### TASK STATEMENT
Write out the full listing again. Make no alterations.

### THE RECORDS
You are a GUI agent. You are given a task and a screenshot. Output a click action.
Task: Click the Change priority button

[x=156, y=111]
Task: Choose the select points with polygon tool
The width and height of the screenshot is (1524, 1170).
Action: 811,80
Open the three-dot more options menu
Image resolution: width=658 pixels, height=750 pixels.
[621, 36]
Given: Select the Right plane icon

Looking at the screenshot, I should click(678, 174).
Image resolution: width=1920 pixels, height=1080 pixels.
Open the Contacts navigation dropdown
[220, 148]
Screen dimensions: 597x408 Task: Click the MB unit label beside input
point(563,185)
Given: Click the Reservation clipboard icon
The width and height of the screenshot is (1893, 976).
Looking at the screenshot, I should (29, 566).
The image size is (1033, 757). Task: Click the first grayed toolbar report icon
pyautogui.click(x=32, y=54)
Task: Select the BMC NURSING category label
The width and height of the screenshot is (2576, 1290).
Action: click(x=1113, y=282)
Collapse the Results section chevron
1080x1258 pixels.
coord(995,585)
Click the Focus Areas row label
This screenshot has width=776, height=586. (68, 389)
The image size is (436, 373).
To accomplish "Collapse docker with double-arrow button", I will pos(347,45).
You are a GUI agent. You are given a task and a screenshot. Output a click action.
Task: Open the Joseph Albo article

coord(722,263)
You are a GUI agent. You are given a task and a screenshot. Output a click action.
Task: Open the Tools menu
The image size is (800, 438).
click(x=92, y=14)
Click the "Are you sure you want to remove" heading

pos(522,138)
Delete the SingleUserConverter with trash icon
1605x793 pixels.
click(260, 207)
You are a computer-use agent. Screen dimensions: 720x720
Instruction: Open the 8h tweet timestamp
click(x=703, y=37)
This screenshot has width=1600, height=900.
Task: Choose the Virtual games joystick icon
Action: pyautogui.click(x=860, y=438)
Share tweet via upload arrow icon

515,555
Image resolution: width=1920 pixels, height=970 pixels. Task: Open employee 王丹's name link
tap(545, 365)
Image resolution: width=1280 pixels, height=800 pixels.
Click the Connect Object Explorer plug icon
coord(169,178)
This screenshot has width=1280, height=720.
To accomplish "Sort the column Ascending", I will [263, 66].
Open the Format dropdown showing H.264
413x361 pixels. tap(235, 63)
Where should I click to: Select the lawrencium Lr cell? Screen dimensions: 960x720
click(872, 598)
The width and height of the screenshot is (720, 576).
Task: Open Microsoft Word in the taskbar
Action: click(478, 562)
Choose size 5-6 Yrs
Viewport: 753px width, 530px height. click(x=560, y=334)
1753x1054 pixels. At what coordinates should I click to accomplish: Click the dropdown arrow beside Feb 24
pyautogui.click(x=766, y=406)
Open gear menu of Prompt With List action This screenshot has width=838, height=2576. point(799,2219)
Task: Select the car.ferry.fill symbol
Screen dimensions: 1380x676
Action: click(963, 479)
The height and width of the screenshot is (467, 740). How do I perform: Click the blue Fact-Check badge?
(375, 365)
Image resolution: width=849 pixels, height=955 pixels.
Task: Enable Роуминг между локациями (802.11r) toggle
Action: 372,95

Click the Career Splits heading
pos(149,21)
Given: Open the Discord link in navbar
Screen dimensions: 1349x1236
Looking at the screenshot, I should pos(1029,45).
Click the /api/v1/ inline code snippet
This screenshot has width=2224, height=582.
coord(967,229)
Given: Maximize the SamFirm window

### ANSWER FOR THIS EXERCISE
You are a GUI agent. You are given a task and a screenshot. Output a click action.
Task: Click the Change priority button

[x=156, y=111]
Task: Choose the select points with polygon tool
The width and height of the screenshot is (1524, 1170).
Action: 811,80
Open the three-dot more options menu
Image resolution: width=658 pixels, height=750 pixels.
[621, 36]
Given: Select the Right plane icon

Looking at the screenshot, I should click(678, 174).
Image resolution: width=1920 pixels, height=1080 pixels.
Open the Contacts navigation dropdown
[220, 148]
Screen dimensions: 597x408 Task: Click the MB unit label beside input
point(563,185)
Given: Click the Reservation clipboard icon
The width and height of the screenshot is (1893, 976).
Looking at the screenshot, I should (29, 566).
The image size is (1033, 757). Task: Click the first grayed toolbar report icon
pyautogui.click(x=32, y=54)
Task: Select the BMC NURSING category label
The width and height of the screenshot is (2576, 1290).
Action: click(x=1113, y=282)
Collapse the Results section chevron
1080x1258 pixels.
coord(995,585)
Click the Focus Areas row label
This screenshot has width=776, height=586. (68, 389)
The image size is (436, 373).
To accomplish "Collapse docker with double-arrow button", I will pos(347,45).
You are a GUI agent. You are given a task and a screenshot. Output a click action.
Task: Open the Joseph Albo article

coord(722,263)
You are a GUI agent. You are given a task and a screenshot. Output a click action.
Task: Open the Tools menu
The image size is (800, 438).
click(x=92, y=14)
Click the "Are you sure you want to remove" heading

pos(522,138)
Delete the SingleUserConverter with trash icon
1605x793 pixels.
click(260, 207)
You are a computer-use agent. Screen dimensions: 720x720
Instruction: Open the 8h tweet timestamp
click(x=703, y=37)
This screenshot has width=1600, height=900.
Task: Choose the Virtual games joystick icon
Action: pyautogui.click(x=860, y=438)
Share tweet via upload arrow icon

515,555
Image resolution: width=1920 pixels, height=970 pixels. Task: Open employee 王丹's name link
tap(545, 365)
Image resolution: width=1280 pixels, height=800 pixels.
Click the Connect Object Explorer plug icon
coord(169,178)
This screenshot has width=1280, height=720.
To accomplish "Sort the column Ascending", I will [263, 66].
Open the Format dropdown showing H.264
413x361 pixels. tap(235, 63)
Where should I click to: Select the lawrencium Lr cell? Screen dimensions: 960x720
click(872, 598)
The width and height of the screenshot is (720, 576).
Task: Open Microsoft Word in the taskbar
Action: click(478, 562)
Choose size 5-6 Yrs
Viewport: 753px width, 530px height. click(x=560, y=334)
1753x1054 pixels. At what coordinates should I click to accomplish: Click the dropdown arrow beside Feb 24
pyautogui.click(x=766, y=406)
Open gear menu of Prompt With List action This screenshot has width=838, height=2576. point(799,2219)
Task: Select the car.ferry.fill symbol
Screen dimensions: 1380x676
Action: click(963, 479)
The height and width of the screenshot is (467, 740). How do I perform: Click the blue Fact-Check badge?
(375, 365)
Image resolution: width=849 pixels, height=955 pixels.
Task: Enable Роуминг между локациями (802.11r) toggle
Action: 372,95

Click the Career Splits heading
pos(149,21)
Given: Open the Discord link in navbar
Screen dimensions: 1349x1236
Looking at the screenshot, I should pos(1029,45).
Click the /api/v1/ inline code snippet
This screenshot has width=2224, height=582.
coord(967,229)
Given: Maximize the SamFirm window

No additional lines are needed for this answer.